[Python-Dev] Re: PEP 654: Exception Groups and except* [REPOST]

Irit Katriel via Python-Dev Mon, 05 Apr 2021 09:53:42 -0700

Hi Nathaniel,

Thank you for your feedback. See a few comment below.

On Mon, Apr 5, 2021 at 11:01 AM Nathaniel Smith <[email protected]> wrote:

> OK, better late than never... here's a much-delayed review of the PEP.
> Thank you Irit and Guido for carrying this forward while I've been AWOL!
> It's fantastic to see my old design sketches turned into something like,
> actually real.
>
> == Overall feelings ==
>
> Honestly, I have somewhat mixed feelings ExceptionGroups. I don't see any
> way around adding ExceptionGroups in some form, because it's just a fact of
> life that in a concurrent program, multiple things can go wrong at once,
> and we want Python to be usable for writing concurrent programs. Right now
> the state of the art is "exceptions in background threads/tasks get dropped
> on the floor", and almost anything is better than that. The current PEP is
> definitely better than that. But at the same time, there are a lot of
> compromises needed to retrofit this onto Python's existing system, and the
> current proposal feels like a bunch of awkward hacks with hacks on top.
> That's largely my fault for not thinking of something better, and maybe
> there is nothing better. But I still wish we could come up with something
> more elegant, and I do see why this proposal has made people uncomfortable.
>

People were uncomfortable about three main points:

1. In the first draft "except Exception" would not catch exception groups,
this was changed in the second draft.
2. In the first draft exception groups were not subclassable, this also
changed in the second draft.
3. Do we really need except*? Why is ExceptionGroup not enough?  I think we
replied, but this question may still be on some people's minds and if so we
should continue discussing it.

Was there anything else?

> For example:
>
> - I'm uncomfortable with how in some contexts we treat EG's as
> placeholders for the contained exceptions, and other places we treat them
> like a single first-class exceptions. (Witness all the feedback about "why
> not just catch the ExceptionGroup and handle it by hand?", and imagine
> writing the docs explaining all the situations where that is or isn't a
> good idea and the pitfalls involved...) If we could somehow pick one and
> stick to it then I think that would make it easier for users to grasp. (My
> gut feeling is that making them pure containers is better, which to me is
> why it makes sense for them to be @final and why I keep hoping we can
> figure out some better way for plain 'except' and EGs to interact.)
>

I'm not sure what you mean by "a placeholder". An exception group is an
exception, and except* is a new syntax that helps you manipulate exception
groups.  I don't think the confusion you mention was due to the fact that
except can catch EGs, but rather due to the fact that the simplest examples
don't show you why except is not good enough, and why we need except*.
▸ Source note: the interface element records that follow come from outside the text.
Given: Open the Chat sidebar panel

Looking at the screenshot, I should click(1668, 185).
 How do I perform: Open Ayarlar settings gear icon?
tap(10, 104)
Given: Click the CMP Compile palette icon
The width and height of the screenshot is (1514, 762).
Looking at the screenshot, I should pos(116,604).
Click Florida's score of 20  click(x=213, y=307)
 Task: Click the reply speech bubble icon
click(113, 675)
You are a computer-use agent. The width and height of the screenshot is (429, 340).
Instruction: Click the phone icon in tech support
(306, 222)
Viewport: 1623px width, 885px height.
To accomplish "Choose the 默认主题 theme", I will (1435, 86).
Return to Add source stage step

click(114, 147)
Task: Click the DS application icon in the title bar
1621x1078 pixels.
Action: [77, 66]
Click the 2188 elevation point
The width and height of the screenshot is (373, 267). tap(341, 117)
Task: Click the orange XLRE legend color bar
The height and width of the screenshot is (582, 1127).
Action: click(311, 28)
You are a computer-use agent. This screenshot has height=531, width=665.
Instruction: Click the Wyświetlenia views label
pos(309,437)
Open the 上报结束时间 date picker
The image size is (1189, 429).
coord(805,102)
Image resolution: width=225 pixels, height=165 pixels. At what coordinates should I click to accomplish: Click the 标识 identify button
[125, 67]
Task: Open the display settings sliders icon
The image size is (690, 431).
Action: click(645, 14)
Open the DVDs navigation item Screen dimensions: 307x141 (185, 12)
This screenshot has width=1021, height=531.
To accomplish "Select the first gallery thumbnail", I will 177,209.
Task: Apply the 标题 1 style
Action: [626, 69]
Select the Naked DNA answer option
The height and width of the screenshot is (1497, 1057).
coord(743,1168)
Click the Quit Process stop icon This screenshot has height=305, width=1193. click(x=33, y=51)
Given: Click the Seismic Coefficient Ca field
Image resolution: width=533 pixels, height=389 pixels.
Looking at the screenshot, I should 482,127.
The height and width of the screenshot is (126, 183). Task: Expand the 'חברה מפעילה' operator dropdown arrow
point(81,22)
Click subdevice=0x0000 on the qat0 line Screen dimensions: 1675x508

Suppose we did as you suggest and made exception group a container which is
not exception. Now suppose that an exception is raised in an except* block.
What is the context of this exception? Do we change the requirement that an
exception's context is always an exception?

How do you raise an exception group if it's not an Exception? Do we go back
to allowing random objects being raised?

>
> - If a function wants to start using concurrency internally, then now
> *all* its exceptions have to get wrapped in EGs and callers have to change
> *all* their exception handling code to use except* or similar. You would
> think this was an internal implementation detail that the caller shouldn't
> have to care about, but instead it forces a major change on the function's
> public API. And this is because regular 'except' can't do anything useful
> with EGs.
>

I don't understand this point. If you are using concurrency internally and
don't want to raise EGs externally, then surely you will catch EGs, select
one of the exceptions to raise and throw away all the others like in the
old days when there weren't EGs (which is presumably what your caller is
expecting).  In other words, if you make drastic changes in a function's
implementation, it is your responsibility to ensure that the old API is
preserved.

>
> - We have a special-case hack to keep 'except Exception' working, but it
> has tricky edge cases (Exceptions can still sneak past if they're paired up
> with a BaseException), and it really is specific to 'except Exception'; it
> doesn't work for any other 'except SomeError' code. This smells funny.
>

I agree with this point, my personal preference would be to have
ExceptionGroup(BaseExceptionGroup) as in the first draft, with a runaway
exception group being something you should fix. The current choice is a
compromise for backwards compatibility, not so much with the language but
with the practice of using "except Exception" to "catch almost everything,
log it and move on".  I don't think we can go against that at this point.

>
> Anyway, that's just abstract context to give an idea where I'm coming
> from. Maybe we just have to accept these trade-offs, but if anyone has any
> ideas, speak up...
>
> == Most important comment ==
>
> Flat ExceptionGroups: there were two basic design approaches we discussed
> last year, which I'll call "flat" vs "nested". The current PEP uses the
> nested design, where ExceptionGroups form a tree, and traceback information
> is distributed in pieces over this tree. This is the source of a lot of the
> complexity in the current PEP: for example, it's why EG's don't have one
> obvious iteration semantics, and it's why once an exception is wrapped in
> an EG, it can never be unwrapped again (because it would lose traceback
> information).
>
> The idea of the "flat" design is to instead store all the traceback info
> directly on the leaf exceptions, so the EG itself can be just a pure
> container holding a list of exceptions, that's it, with no nesting. The
> downside is that it requires changes to the interpreter's code for updating
> __traceback__ attributes, which is currently hard-coded to only update one
> __traceback__ at a time.
>
> For a third-party library like Trio, changing the interpreter is obviously
> impossible, so we never considered it seriously. But in a PEP, changing the
> interpreter is possible. And now I'm worried that we ruled out a better
> solution early on for reasons that no longer apply. The more I think about
> it, the more I suspect that flat EGs would end up being substantially
> simpler all around? So I think we should at least think through what that
> would look like (and Irit, I'd love your thoughts here now that you're the
> expert on the CPython details!), and document an explicit decision one way
> or another. (Maybe we should do a call or something to go over the details?
> I'm trying to keep this email from ballooning out of control...)
>

A Flat EG is in essence a "denormalized EG" - the tracebacks don't share
parts, each leaf exception has its own linked list of frames as its
traceback. It is easy enough to write a denormalize() function in
traceback.py that constructs this from the current EG structure, if you
need it (use the leaf_generator from the PEP). I'm not sure I see why we
should trouble the interpreter with this.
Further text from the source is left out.